— Material supplied —
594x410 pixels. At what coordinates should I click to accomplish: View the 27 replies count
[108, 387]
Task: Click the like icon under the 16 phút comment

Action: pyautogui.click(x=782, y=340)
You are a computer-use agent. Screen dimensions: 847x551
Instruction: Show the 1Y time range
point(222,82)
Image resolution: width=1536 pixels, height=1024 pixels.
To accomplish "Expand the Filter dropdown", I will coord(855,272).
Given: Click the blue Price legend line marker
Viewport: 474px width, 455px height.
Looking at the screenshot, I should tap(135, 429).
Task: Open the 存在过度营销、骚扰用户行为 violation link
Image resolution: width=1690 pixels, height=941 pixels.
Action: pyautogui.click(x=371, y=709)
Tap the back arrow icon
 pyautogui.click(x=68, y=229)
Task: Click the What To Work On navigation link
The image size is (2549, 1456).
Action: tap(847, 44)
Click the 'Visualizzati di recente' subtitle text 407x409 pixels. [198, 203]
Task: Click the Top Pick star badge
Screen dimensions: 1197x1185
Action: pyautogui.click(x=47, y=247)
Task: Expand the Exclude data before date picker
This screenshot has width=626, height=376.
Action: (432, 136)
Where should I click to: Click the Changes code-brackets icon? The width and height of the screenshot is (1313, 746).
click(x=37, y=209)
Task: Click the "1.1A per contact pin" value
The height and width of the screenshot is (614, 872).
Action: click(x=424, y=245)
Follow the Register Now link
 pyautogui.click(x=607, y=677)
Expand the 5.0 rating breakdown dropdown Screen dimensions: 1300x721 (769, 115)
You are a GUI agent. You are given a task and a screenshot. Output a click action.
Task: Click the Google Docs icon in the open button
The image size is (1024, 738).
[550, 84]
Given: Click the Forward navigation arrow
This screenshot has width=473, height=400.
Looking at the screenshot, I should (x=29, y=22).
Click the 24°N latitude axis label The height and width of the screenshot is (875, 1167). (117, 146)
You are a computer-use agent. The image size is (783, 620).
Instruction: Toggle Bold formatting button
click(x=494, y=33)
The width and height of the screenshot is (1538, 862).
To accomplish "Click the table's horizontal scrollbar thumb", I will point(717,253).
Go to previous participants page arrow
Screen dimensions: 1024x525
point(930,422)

— Try it —
Word for word, give the whole listing again.

— Reply to the exercise —
594x410 pixels. At what coordinates should I click to accomplish: View the 27 replies count
[108, 387]
Task: Click the like icon under the 16 phút comment

Action: pyautogui.click(x=782, y=340)
You are a computer-use agent. Screen dimensions: 847x551
Instruction: Show the 1Y time range
point(222,82)
Image resolution: width=1536 pixels, height=1024 pixels.
To accomplish "Expand the Filter dropdown", I will coord(855,272).
Given: Click the blue Price legend line marker
Viewport: 474px width, 455px height.
Looking at the screenshot, I should tap(135, 429).
Task: Open the 存在过度营销、骚扰用户行为 violation link
Image resolution: width=1690 pixels, height=941 pixels.
Action: pyautogui.click(x=371, y=709)
Tap the back arrow icon
 pyautogui.click(x=68, y=229)
Task: Click the What To Work On navigation link
The image size is (2549, 1456).
Action: tap(847, 44)
Click the 'Visualizzati di recente' subtitle text 407x409 pixels. [198, 203]
Task: Click the Top Pick star badge
Screen dimensions: 1197x1185
Action: pyautogui.click(x=47, y=247)
Task: Expand the Exclude data before date picker
This screenshot has width=626, height=376.
Action: (432, 136)
Where should I click to: Click the Changes code-brackets icon? The width and height of the screenshot is (1313, 746).
click(x=37, y=209)
Task: Click the "1.1A per contact pin" value
The height and width of the screenshot is (614, 872).
Action: click(x=424, y=245)
Follow the Register Now link
 pyautogui.click(x=607, y=677)
Expand the 5.0 rating breakdown dropdown Screen dimensions: 1300x721 (769, 115)
You are a GUI agent. You are given a task and a screenshot. Output a click action.
Task: Click the Google Docs icon in the open button
The image size is (1024, 738).
[550, 84]
Given: Click the Forward navigation arrow
This screenshot has width=473, height=400.
Looking at the screenshot, I should (x=29, y=22).
Click the 24°N latitude axis label The height and width of the screenshot is (875, 1167). (117, 146)
You are a computer-use agent. The image size is (783, 620).
Instruction: Toggle Bold formatting button
click(x=494, y=33)
The width and height of the screenshot is (1538, 862).
To accomplish "Click the table's horizontal scrollbar thumb", I will point(717,253).
Go to previous participants page arrow
Screen dimensions: 1024x525
point(930,422)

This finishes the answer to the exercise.